== DOCUMENT SECTION ==
************

Micah 1:1-2:11: First prophecy of woe[edit]

  • Micah 1:1-2:11. In this cycle Micah identifies three great crimes for which Israel will be destroyed: idolatry, robbery, and false prophets.
  • Micah 1:2-7: Idolatry in Northern Kingdom. In the first passage the omnipotent Lord God accuses his people as at a trial (1:2-4). Samaria and Jerusalem, capitals of the Northern and Southern Kingdoms, are accused of idolatry (1:5). Samaria and its idols are thus sentenced to destruction so complete that the city will revert to being an agricultural field. Samaria has earned this outcome as the wages of harlotry, a term emphasizing Israel’s disloyalty as the bride to its bridegroom the Lord (1:6-7). The Northern Kingdom was conquered by Assyria in 721 BC, and the city of Samaria was destroyed in 128 BC during the century of Jewish independence under the Maccabees (167-63 BC).

************

== SUPPLIED DATA ==
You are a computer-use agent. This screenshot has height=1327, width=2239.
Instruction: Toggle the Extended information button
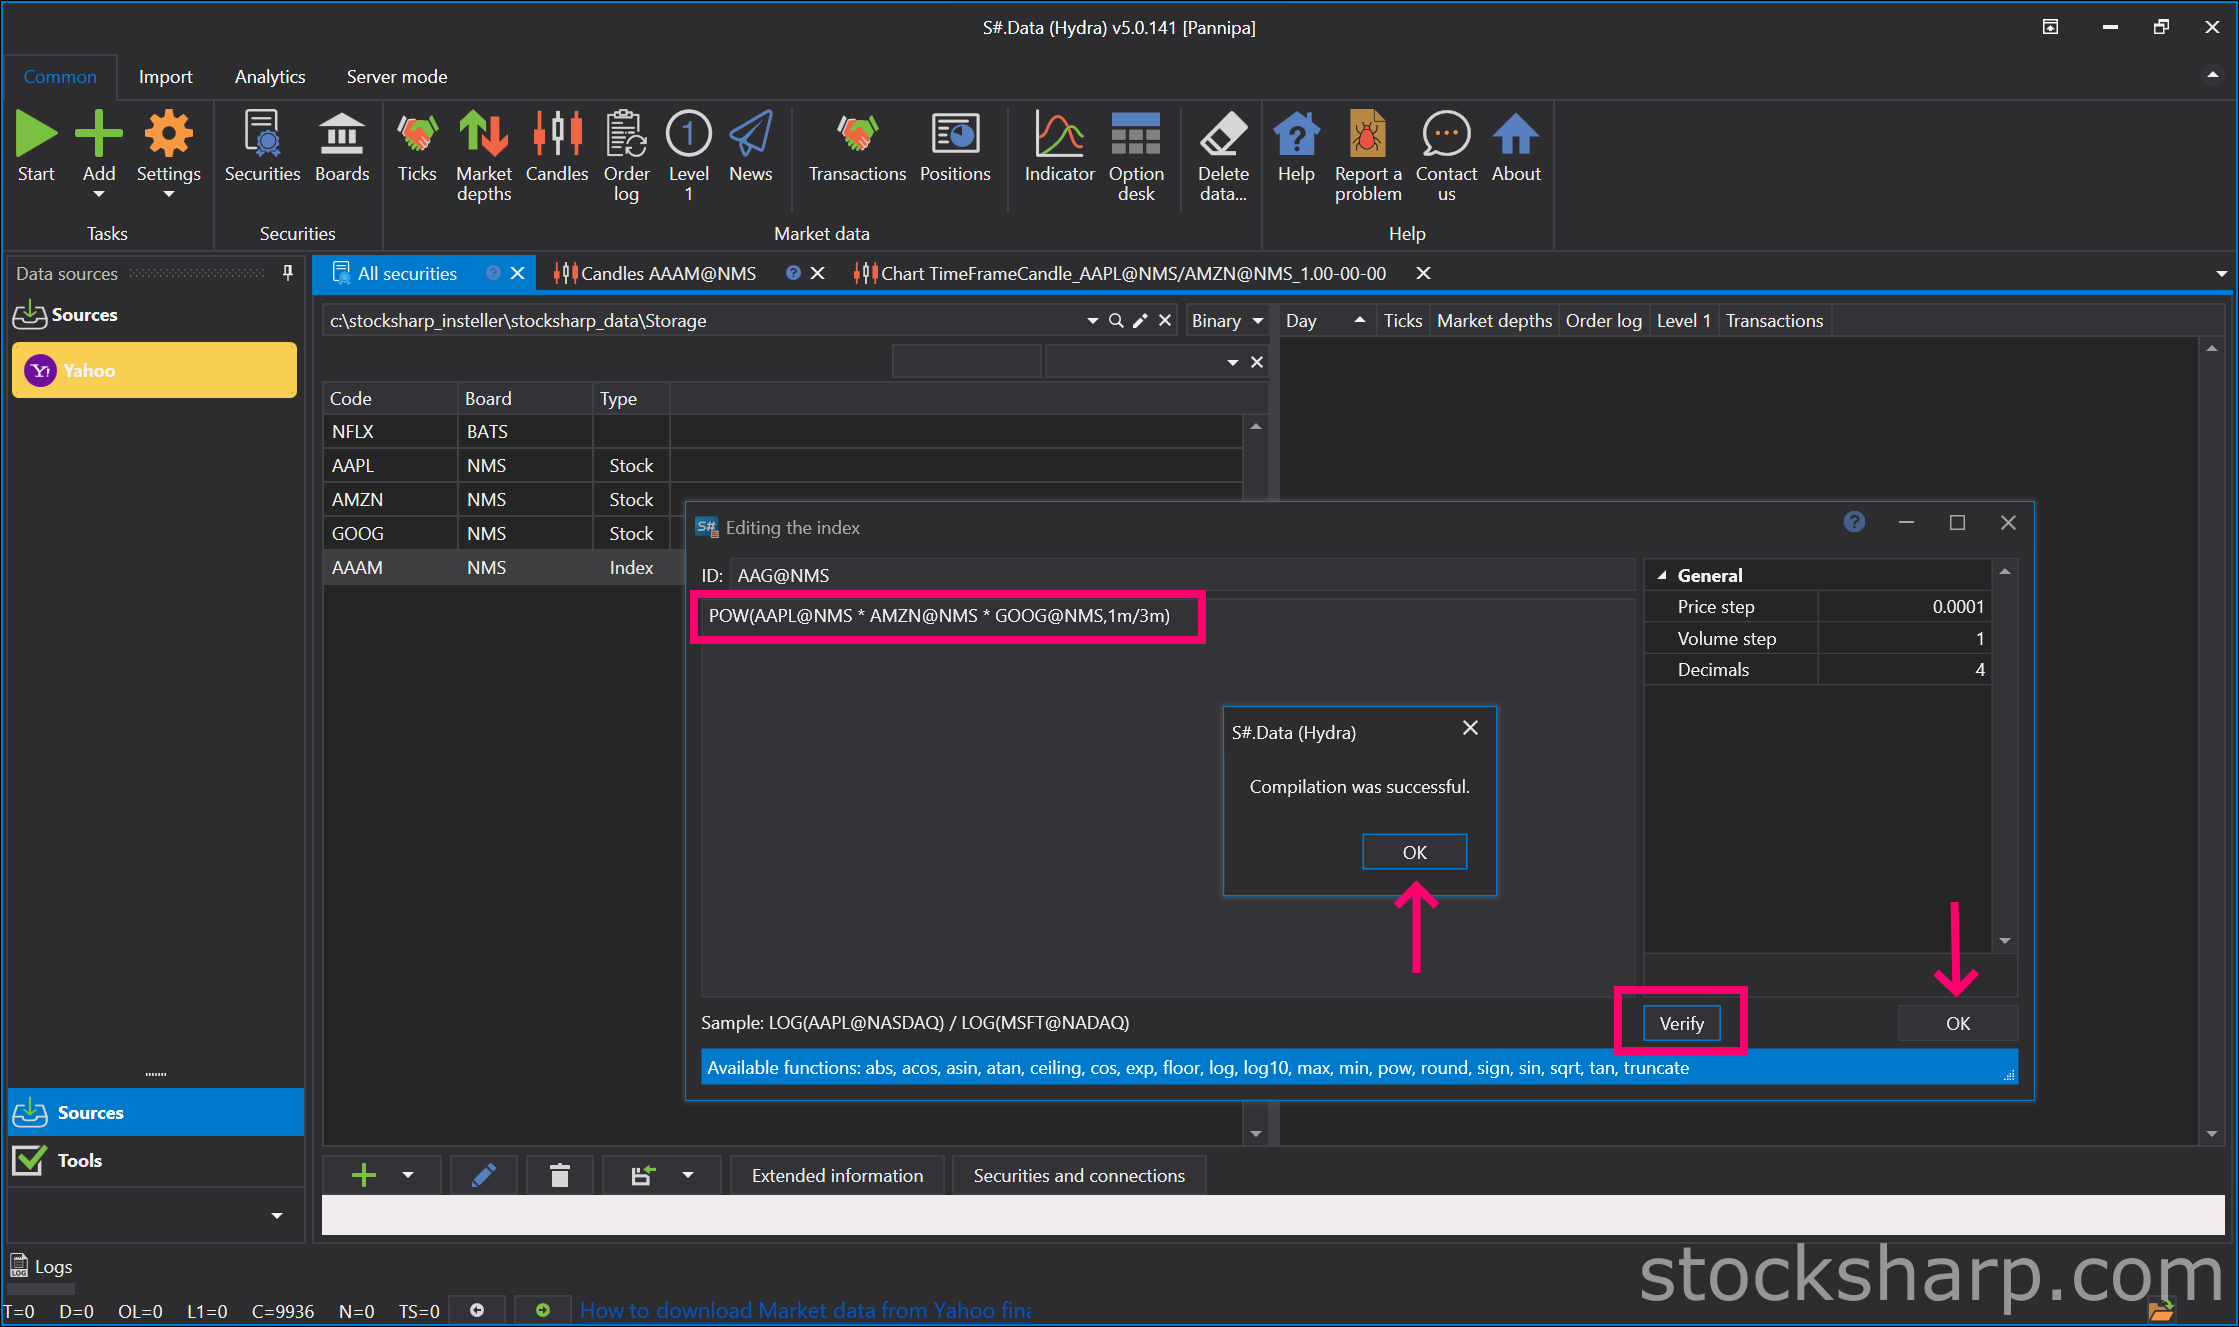[x=837, y=1175]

************

== DIRECTION ==
Please answer these questions from the Micah commentary above:
1. What three crimes does Micah identify in 1:1-2:11?
2. Which two capitals are accused of idolatry in 1:5?
3. In what year was the city of Samaria destroyed?

== IN RESPONSE ==
1. Idolatry, robbery, and false prophets.
2. Samaria and Jerusalem.
3. 128 BC.